Satish Jindel, president of ShipMatrix, a software provider that tracks on-time delivery data, said the strike will have a minor impact and is similar to when an ice storm hits a region of the country.
“They will have the ability to ship product from other locations. They won’t be shutdown. Some packages that might have taken one day to be delivered will now take two. Some that might have taken two days will take three. But it won’t be that many,” Jindel said.
The difference between an ice storm and a strike, however, Jindel said, is that an ice storm ends. The feelings from a strike could linger.
In the first nine months of 2024, Amazon reported a net income of $39.2 billion, which is more than double for the same period in 2023. So far in 2024, Amazon’s net income has been $450.2 billion. The 2024 revenue makes Amazon the second largest private company in the world after Walmart.
“It’s no longer going to be packages over people, profit over people. It’s people over packages, people over profits,” Skokie driver Ash’shura Brooks said.
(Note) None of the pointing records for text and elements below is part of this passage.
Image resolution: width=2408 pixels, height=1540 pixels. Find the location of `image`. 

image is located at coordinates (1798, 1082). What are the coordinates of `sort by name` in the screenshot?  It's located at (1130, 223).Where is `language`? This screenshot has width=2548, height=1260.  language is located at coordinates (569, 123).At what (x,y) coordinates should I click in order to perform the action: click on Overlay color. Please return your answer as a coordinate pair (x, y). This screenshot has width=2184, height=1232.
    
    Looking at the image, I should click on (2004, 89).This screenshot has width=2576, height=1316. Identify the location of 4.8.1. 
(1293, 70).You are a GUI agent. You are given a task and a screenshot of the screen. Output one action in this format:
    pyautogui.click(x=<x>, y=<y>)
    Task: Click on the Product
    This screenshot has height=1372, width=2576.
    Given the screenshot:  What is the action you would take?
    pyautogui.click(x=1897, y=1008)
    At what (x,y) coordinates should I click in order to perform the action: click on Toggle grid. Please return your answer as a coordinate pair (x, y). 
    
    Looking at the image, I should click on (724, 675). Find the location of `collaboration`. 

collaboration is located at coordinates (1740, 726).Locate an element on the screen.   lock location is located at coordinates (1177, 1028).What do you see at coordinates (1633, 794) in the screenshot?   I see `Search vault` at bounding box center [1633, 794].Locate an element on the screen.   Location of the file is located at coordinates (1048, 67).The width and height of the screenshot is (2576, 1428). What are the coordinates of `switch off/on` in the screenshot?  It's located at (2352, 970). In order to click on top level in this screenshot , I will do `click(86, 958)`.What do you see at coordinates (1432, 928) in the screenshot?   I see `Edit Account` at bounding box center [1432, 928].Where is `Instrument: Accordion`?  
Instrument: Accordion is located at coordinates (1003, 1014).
The strike of Amazon workers follows a labor striking trend in the last few years in the U.S., including Hollywood writers, Boeing machinists, employees at the Big Three automakers, port workers on the East Coast and Gulf Coast, and Kaiser Permanente employees.
Brooks and Cianciotto said they are Amazon employees, although they are employed by a third-party contractor. Brooks said Amazon‘s claim is “heartbreaking… for Amazon to tell us we’re not Amazon drivers, when we wear Amazon vests and deliver in Amazon vans.”
Cianciotto said third party contractors is just a way for Amazon not to take responsibility to negotiate.
“These third-party contractors don’t exist without Amazon,” he said.
Teamsters reported Friday that the strike had expanded to 199 facilities across the country, but that work stoppage by drivers was not part of the strike.
“What you see here are almost entirely outsiders – not Amazon employees or partners – and the suggestion otherwise is just another lie from the Teamsters. The truth is that they were unable to get enough support from our employees and partners and have brought in outsiders to come and harass and intimidate our team, which is inappropriate and dangerous. We appreciate all our team’s great work to serve their customers and communities, and are continuing to focus on getting customers their holiday orders,” Amazon spokesperson Eileen Hand said.